The ongoing paradox is that the US is the biggest Ukraine supporter in terms of volume by far. But also the one that has caused the greatest soul-searching in terms of the actual nature of its support for Ukraine.
So, no wonder people are saying, well, how much worse can it get under a different US administration?
Nothing to look forward to
EP: What are the specific steps Ukraine and its partners could take to improve things in terms of influencing people in Europe and Washington D.C. to make sure that the ceasefire format comes in the most beneficial format for Ukraine?
KG: It’s hard to see what else the Ukrainian government could possibly do because it has been working extremely hard and extremely effectively to get the message across. It is not the fault of the Ukrainian government or the most active among the coalition backing it that the message simply has not sunk in. Or that the Western states do not enhance support for Ukraine or build up their own defense.
The European governments keep perceiving the idea of spending more on defense as riskier than leaving your country more or less defenseless and potentially defeated in a conflict, which will blight the futures of your children and grandchildren for generations to come.

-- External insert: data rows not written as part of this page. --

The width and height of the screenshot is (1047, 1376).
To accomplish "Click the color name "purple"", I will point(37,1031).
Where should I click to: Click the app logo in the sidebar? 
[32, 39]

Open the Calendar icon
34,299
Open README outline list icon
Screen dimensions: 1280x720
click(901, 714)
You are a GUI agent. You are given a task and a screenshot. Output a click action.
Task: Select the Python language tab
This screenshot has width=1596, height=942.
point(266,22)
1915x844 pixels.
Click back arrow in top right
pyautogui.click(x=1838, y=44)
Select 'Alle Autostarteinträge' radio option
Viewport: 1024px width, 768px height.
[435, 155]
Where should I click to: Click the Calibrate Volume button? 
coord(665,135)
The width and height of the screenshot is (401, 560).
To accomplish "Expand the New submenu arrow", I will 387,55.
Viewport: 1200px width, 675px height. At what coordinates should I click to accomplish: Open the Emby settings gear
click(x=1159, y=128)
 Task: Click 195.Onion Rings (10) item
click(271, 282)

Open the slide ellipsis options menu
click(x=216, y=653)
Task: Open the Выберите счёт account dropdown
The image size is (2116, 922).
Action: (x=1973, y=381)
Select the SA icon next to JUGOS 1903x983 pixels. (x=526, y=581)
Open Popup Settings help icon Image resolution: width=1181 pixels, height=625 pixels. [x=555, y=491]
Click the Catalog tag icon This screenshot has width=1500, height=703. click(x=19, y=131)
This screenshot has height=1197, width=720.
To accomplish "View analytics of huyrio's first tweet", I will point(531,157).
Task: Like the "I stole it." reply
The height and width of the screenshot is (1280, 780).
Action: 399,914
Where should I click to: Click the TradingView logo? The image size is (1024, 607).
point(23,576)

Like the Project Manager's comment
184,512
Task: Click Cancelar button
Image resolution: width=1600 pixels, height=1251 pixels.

When that decision is tested – as it probably will be in the not-so-distant future when Russia makes its next move on Europe – the people who made those decisions will be safely retired or dead.
EP: Well, Angela Merkel is still alive, but she doesn’t seem to be regretting anything.
KG: She’s probably on a fairly healthy pension. Why should she care?
EP: Exactly. Is there at least one optimistic takeaway?
KG: No, I don’t think there is one, sadly.
Now add the decades-old decisions where Western European countries, in particular, worked on the assumption that war was something that happened to other people and would never affect their homeland. That has left Russia with a very large number of soft targets across Europe. If it wants to make its next move toward undermining NATO after the situation in Ukraine is parked temporarily.
All of that, of course, leaves Putin in precisely the position that he wants to be, which is with large parts of Europe helpless before him.
The interview has been shortened and edited for clarity.